- [DESCRIPTION OF THE TASK]:
Nothing but the lines below from the one with "This screenshot has width=763, height=654." through the one with "Task: Open the Maryland PDF document icon" should be output, each exactly as given, and no pictures.

- [EXTRACTED INFORMATION]:
◆ ◆ ◆ ◆

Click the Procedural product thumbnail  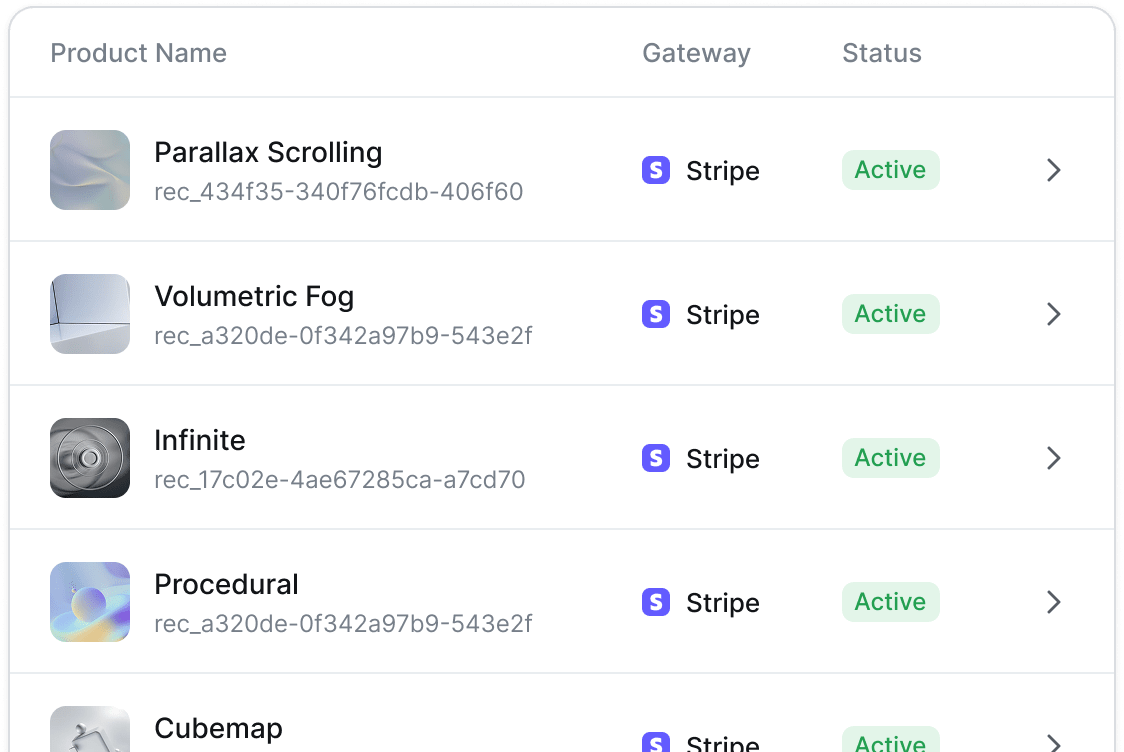click(x=90, y=602)
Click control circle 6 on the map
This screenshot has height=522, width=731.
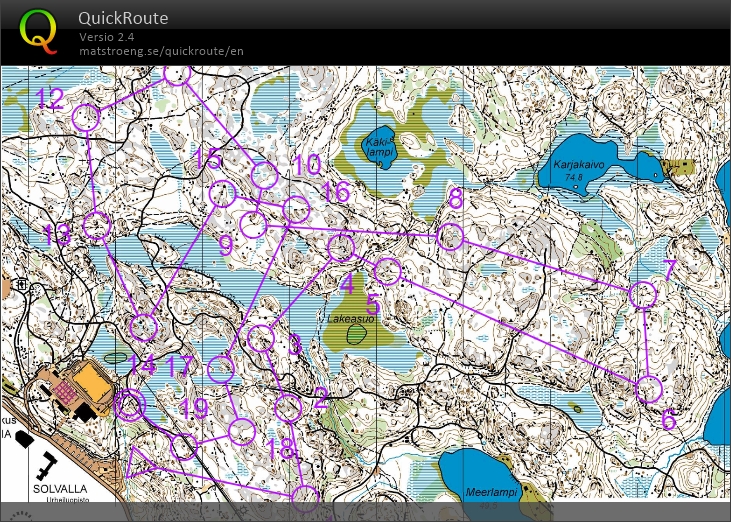tap(649, 389)
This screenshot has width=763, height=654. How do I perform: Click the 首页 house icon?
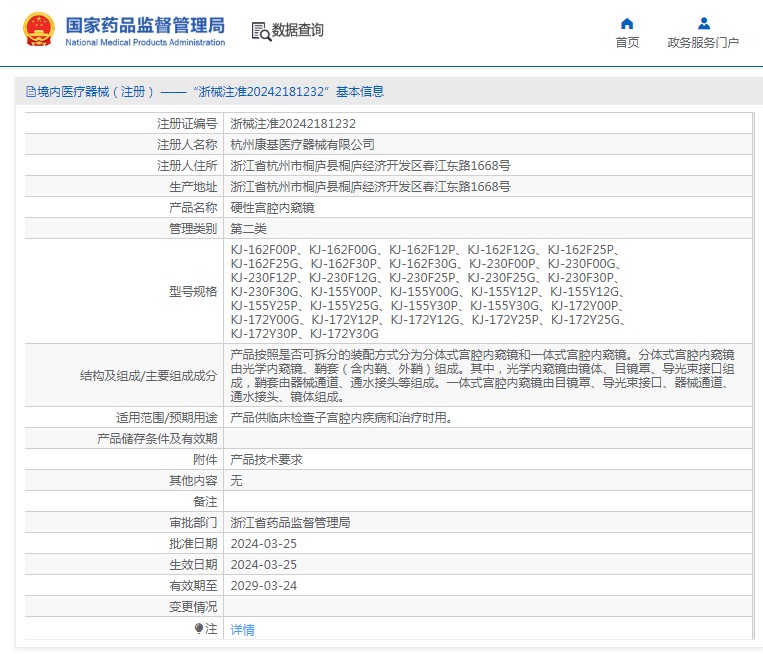(627, 24)
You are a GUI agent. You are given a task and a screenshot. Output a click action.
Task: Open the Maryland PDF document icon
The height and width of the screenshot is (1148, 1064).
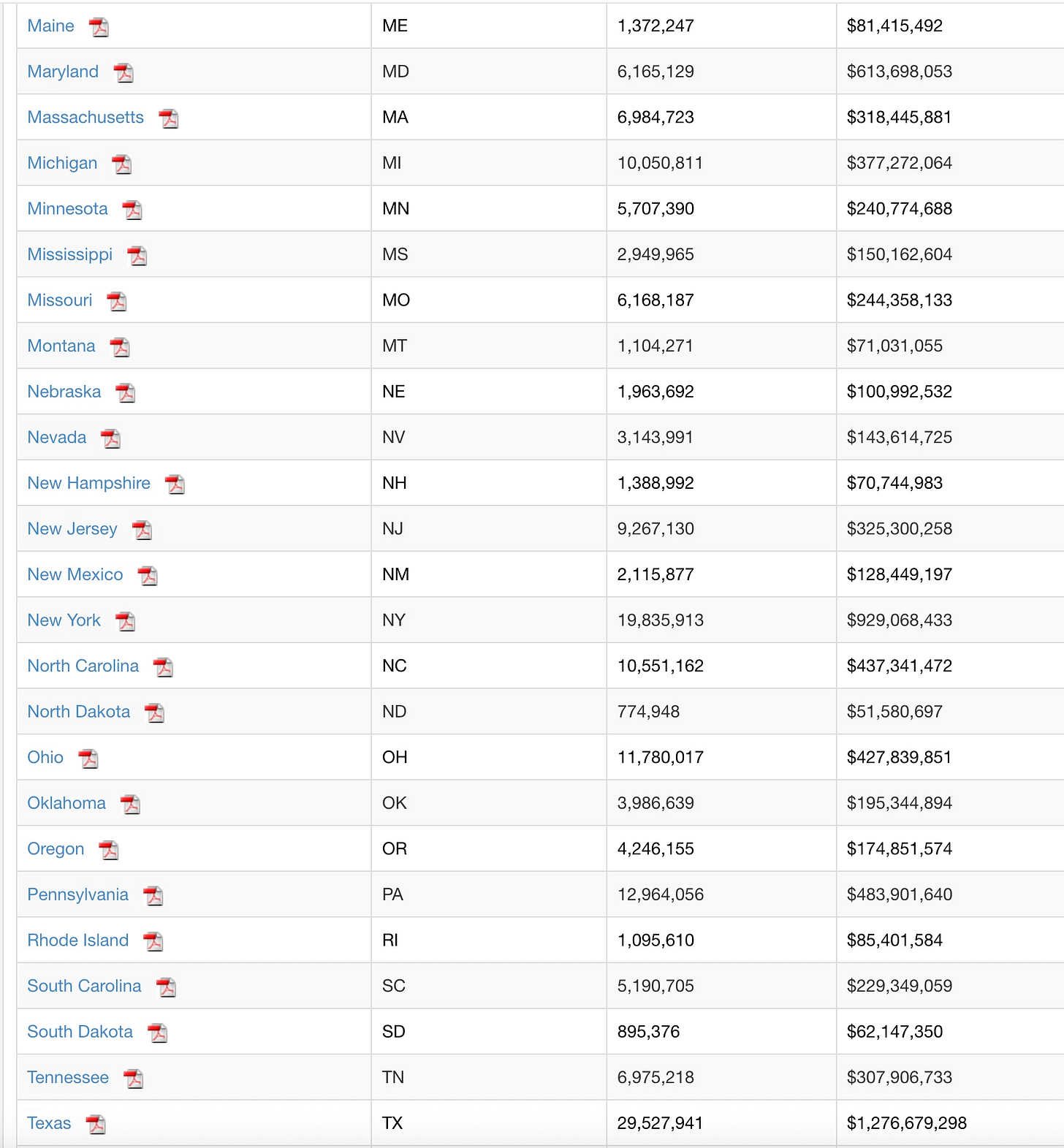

◆ ◆ ◆ ◆

- [EXERCISE SOLUTION]:
This screenshot has width=763, height=654. How do I perform: Click the 首页 house icon?
(627, 24)
You are a GUI agent. You are given a task and a screenshot. Output a click action.
Task: Open the Maryland PDF document icon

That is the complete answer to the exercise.